Hardware Infrastructure & Provisioning

The physical foundation of the sovereign lab is chosen for a specific balance of energy efficiency (low OPEX) and I/O throughput (performance). The system is built around the Raspberry Pi 4 Model B (8GB). The 8GB RAM variant is a strict requirement to support the memory-intensive microservices architecture, particularly the machine learning pipelines within Immich and Ollama processing.

Component Specification Purpose & Justification
Compute Node Raspberry Pi 4 Model B 8GB RAM variant is a strict requirement to support memory-intensive microservices (Ollama, Immich).
Primary Storage 1TB SSD (SATA via USB 3.0) Hosts the OS (Debian), Docker volumes, and media assets. Replaces the MicroSD card to mitigate corruption risk.
Boot Media USB MSD The system boots directly from the SSD (EEPROM config BOOT_ORDER=0xf41), bypassing the SD card interface.
Power USB-C Supply Ensuring stable voltage (5.1V/3A) to prevent SSD brownouts.
Network Gigabit Ethernet Hardwired to the main router to ensure low latency and maximum throughput for streaming media (4K content) and large file transfers.

Initialization Protocol: From Silicon to Service

Setting up the hardware requires specific firmware interventions to enable stable USB booting, a prerequisite for a "production-grade" RPi server.

  1. Firmware Update (EEPROM):
  • The Raspberry Pi 4's bootloader (EEPROM) must be updated to a version that supports USB Mass Storage Boot reliably.
  • Command: sudo rpi-eeprom-update checks for available updates.
  • Configuration: The boot order is modified using rpi-eeprom-config --edit to set BOOT_ORDER=0xf41. This code instructs the Pi to attempt booting from the USB device (4) first, and only failover to the SD card (1) if USB fails.
  1. OS Flash:
  • OS: Raspberry Pi OS (based on Debian Bookworm 64-bit).
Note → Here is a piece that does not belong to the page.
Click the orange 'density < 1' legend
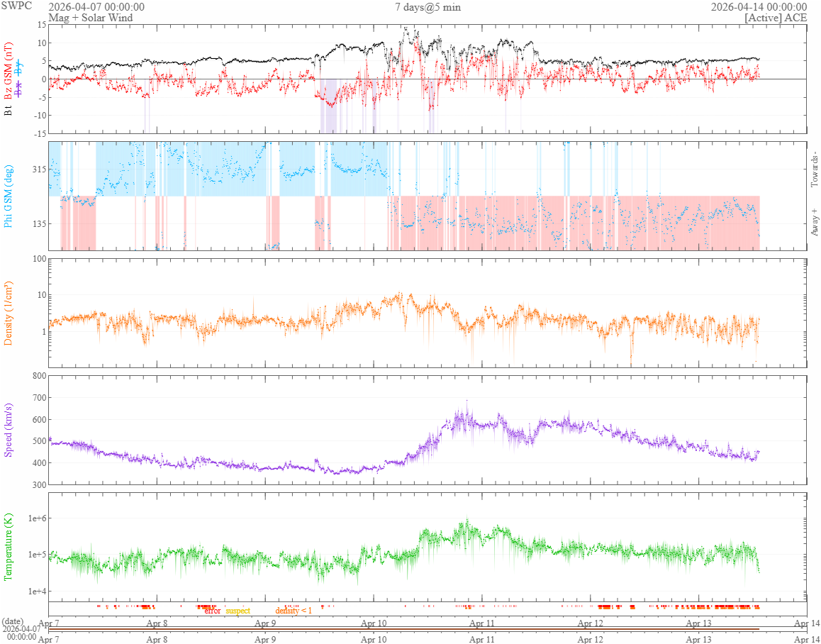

The 64-bit kernel is essential for MongoDB (used by some containers) and allows processes to address more than 4GB of RAM.
  • Method: The OS image is flashed directly onto the SSD.
  • RAM Optimization: Use zram-tools and allocate 200% of the physical RAM, continue by add a swap file in the SSD worth 16GB, and finish by editing /etc/fstab to add zram (pri=100) and the swap (pri=50) so that if the zram is fully used, it starts offloading to the SSD.
  1. Tailscale Bootstrap:
  • Before Docker is even installed, Tailscale is deployed to secure the node.
  • Command: tailscale up --auth-key=tskey-auth-xxxx authenticates the node headlessly.
  • Lockdown: Once Tailscale is active, ufw (Uncomplicated Firewall) is configured to deny all incoming traffic on Tailscale traffic, this ensures the device is invisible outside the network.

The Stack

"You cannot manage what you cannot measure."

Gateway & Authentication

The bouncers and traffic controllers.

Service Function Configuration
Tailscale Mesh VPN Enforces the perimeter. Configured with Access Control Lists (ACLs) to strictly limit which devices can access the server. It bridges the gap between the remote client and the local services.
Nginx Reverse Proxy Maps internal Docker ports (e.g., 3000, 8080) to user-friendly subdomains (docmost.spaceadler.local). Handles SSL termination, allowing encrypted HTTPS connections even for local traffic. The configuration uses proxy_pass directives to route traffic based on the incoming Host header.
Pi-hole DNS & Ad Blocking Serves as the authoritative DNS server for the .local domain. It is configured with Local DNS Records (CNAME/A) to rewrite *.spaceadler.local to the internal Tailscale IP of the host. Additionally, it blocks tracking telemetry and ads at the network level for all devices connected to the VPN.
Ollama Local LLM Backend Provides the intelligence layer for AI-enabled apps like Karakeep and Docmost. By running models like llama3 or mistral locally, queries remain private. The service exposes an API on port 11434 used by other containers.
OpenWebUI Chat Interface A user-friendly, ChatGPT-like frontend interacting with the local Ollama instance. It provides a history of conversations and allows parameter tuning (temperature, context window) for the models. Accessible via chat.spaceadler.local.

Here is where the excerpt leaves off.